Channeling Skyrmions: suppressing the skyrmion Hall effect in ferrimagnetic nanostripes

TL;DR

This paper investigates how to suppress the skyrmion Hall effect in ferrimagnetic nanostripes by designing a magnetic channel device and controlling current protocols, enabling precise skyrmion movement for potential technological applications.

Contribution

The study introduces a novel design strategy for a magnetic channel device that controls skyrmion trajectories and suppresses the Hall effect in ferrimagnetic nanostripes.

Findings

Successful control of skyrmion movement using current protocols.

Proposed device design suppresses the skyrmion Hall effect.

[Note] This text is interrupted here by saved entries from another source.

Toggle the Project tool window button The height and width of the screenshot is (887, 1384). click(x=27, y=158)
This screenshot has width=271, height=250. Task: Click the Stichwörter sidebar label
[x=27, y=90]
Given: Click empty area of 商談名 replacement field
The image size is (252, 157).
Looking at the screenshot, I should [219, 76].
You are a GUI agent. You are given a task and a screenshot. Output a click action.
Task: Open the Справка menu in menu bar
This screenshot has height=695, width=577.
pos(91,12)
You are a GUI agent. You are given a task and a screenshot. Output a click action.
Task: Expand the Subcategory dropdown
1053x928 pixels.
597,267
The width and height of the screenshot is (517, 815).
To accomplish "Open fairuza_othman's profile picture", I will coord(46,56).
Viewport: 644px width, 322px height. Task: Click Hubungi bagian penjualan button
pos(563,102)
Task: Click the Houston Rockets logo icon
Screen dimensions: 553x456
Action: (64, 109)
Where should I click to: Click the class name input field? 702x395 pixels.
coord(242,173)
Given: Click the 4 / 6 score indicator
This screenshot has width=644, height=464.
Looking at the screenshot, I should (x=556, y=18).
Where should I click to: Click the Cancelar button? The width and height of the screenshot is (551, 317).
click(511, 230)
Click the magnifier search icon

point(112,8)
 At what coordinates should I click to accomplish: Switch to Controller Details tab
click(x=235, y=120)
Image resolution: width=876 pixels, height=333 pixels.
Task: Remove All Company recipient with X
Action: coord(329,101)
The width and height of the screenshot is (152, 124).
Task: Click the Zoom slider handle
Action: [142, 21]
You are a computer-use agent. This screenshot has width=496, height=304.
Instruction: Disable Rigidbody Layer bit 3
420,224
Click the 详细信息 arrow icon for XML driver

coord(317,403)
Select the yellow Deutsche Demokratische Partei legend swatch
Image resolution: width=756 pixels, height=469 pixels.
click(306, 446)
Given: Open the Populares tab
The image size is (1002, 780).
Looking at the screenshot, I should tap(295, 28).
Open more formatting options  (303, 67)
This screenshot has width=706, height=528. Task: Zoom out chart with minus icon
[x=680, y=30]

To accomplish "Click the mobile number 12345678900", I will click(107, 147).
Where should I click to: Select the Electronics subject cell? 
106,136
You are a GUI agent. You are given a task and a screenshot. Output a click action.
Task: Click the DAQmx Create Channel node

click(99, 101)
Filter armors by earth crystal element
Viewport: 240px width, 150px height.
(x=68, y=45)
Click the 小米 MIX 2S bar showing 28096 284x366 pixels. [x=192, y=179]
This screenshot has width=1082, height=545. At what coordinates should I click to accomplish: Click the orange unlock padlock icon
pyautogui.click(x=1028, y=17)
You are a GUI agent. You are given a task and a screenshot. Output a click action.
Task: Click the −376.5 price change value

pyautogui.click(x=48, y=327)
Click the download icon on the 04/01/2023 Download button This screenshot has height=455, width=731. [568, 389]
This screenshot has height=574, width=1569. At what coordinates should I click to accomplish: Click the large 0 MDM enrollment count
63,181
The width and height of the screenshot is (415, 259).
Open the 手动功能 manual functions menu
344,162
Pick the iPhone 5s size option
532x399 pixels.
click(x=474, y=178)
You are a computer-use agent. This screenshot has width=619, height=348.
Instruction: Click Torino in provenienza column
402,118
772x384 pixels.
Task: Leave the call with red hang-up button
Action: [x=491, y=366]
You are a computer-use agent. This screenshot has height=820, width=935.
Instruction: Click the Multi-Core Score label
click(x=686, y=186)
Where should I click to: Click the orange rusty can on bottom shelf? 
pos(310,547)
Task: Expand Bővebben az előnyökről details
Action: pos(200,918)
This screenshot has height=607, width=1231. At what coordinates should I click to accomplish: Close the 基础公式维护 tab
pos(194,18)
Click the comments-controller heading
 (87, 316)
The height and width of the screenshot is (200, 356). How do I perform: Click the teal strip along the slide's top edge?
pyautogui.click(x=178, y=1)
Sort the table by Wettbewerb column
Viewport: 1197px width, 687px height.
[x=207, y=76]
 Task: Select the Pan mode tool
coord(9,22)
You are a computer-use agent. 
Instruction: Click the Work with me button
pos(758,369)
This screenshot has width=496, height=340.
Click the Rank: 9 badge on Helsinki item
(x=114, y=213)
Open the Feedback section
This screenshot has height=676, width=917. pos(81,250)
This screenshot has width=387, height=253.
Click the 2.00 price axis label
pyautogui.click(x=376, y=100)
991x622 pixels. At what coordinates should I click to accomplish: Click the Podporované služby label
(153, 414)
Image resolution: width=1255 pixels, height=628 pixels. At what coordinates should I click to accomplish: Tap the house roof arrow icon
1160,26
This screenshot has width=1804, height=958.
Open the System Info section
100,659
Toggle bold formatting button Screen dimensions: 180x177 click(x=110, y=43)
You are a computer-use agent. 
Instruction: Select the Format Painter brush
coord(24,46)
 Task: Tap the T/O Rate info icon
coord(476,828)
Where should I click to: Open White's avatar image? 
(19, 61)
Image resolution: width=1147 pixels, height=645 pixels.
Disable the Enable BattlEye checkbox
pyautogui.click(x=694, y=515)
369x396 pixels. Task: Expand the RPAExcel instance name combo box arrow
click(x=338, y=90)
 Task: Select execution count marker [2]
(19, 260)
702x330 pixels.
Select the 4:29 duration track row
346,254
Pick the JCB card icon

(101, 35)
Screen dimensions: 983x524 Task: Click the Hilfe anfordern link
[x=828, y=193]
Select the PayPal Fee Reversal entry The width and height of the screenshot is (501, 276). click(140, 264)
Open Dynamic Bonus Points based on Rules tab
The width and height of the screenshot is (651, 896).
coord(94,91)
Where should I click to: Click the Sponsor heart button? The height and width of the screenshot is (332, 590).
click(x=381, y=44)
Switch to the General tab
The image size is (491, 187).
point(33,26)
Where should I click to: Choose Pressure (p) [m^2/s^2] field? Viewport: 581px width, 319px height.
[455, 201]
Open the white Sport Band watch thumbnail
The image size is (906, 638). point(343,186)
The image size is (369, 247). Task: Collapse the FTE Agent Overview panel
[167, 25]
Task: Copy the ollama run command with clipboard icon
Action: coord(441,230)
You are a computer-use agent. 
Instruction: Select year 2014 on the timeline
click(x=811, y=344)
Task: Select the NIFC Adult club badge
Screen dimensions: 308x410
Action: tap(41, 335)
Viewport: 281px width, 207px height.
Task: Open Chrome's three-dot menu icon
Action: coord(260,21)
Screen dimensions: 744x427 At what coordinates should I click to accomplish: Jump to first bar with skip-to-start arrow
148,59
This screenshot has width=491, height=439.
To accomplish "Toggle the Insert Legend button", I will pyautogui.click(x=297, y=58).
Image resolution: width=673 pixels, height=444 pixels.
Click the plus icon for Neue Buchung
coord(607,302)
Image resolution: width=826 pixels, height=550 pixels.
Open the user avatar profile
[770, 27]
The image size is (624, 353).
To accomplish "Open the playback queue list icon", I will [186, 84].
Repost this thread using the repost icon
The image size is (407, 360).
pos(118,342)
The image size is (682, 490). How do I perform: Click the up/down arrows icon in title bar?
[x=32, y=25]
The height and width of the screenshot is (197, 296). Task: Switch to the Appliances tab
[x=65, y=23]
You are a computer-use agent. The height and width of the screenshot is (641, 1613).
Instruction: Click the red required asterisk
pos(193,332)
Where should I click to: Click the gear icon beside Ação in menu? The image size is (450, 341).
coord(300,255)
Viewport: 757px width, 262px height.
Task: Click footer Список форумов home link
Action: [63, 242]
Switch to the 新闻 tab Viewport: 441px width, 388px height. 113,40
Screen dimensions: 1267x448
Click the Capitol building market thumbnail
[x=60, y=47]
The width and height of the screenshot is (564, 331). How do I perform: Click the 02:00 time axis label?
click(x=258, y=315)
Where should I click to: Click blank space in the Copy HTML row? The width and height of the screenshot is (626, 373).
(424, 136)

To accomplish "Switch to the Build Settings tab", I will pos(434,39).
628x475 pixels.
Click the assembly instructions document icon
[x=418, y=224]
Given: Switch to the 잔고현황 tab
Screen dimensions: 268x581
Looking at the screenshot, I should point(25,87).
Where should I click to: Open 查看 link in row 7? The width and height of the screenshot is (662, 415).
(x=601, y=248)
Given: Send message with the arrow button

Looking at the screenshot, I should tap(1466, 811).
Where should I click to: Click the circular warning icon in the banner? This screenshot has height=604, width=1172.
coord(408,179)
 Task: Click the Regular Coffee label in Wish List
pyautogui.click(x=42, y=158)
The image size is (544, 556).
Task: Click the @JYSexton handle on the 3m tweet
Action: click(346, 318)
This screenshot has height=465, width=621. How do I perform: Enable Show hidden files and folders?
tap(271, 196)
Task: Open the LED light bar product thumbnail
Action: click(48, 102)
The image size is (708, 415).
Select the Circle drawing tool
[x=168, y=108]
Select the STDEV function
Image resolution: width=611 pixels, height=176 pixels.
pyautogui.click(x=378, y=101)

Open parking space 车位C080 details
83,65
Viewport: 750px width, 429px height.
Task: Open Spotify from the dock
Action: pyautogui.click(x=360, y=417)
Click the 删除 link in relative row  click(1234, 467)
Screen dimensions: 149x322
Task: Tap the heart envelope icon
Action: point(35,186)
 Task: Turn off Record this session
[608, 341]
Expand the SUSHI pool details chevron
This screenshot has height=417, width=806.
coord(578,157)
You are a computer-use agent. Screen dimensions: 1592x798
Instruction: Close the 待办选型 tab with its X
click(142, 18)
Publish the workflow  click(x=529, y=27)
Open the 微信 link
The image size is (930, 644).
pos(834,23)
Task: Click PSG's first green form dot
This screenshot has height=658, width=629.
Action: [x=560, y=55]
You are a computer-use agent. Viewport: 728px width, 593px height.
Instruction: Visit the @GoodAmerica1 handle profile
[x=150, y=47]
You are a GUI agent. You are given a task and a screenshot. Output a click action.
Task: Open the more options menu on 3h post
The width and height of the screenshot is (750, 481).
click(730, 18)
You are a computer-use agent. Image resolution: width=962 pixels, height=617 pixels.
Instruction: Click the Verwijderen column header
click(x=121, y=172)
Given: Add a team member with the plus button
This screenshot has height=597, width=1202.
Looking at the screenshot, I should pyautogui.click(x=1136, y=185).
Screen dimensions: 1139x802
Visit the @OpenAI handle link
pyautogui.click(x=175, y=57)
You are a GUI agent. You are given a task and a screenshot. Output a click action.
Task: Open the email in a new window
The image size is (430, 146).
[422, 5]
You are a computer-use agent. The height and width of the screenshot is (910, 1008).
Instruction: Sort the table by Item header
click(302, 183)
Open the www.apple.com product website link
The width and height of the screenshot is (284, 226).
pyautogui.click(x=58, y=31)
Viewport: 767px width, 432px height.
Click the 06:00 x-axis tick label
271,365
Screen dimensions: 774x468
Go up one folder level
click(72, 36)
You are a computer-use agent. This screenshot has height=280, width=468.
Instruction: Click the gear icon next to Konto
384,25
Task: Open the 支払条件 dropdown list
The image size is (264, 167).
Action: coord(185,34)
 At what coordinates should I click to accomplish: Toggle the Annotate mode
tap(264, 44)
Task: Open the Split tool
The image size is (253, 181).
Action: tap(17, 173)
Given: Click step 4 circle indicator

Adjusting current strength shifts skyrmions between channels.

Abstract

The Skyrmion Hall Effect (SkHE) observed in ferromagnetic (FM) and ferrimagnetic (FI) skyrmions traveling due to a spin-polarized current can be a problematic issue when it comes to technological applications. By investigating the properties of FI skyrmions in racetracks through computational simulations, we have described the nature of their movement based on the relative values of the exchange, Dzyaloshinskii-Moriya, and anisotropy coupling constants. Beyond that, using a design strategy, a magnetic channel-like nano-device is proposed in which a spin-polarized current protocol is created to successfully control the channel on which the skyrmion will travel without the adverse SkHE. Additionally, a simple adjustment in the current strength can modify the skyrmion position sideways between different parallel channels in the nanostripe.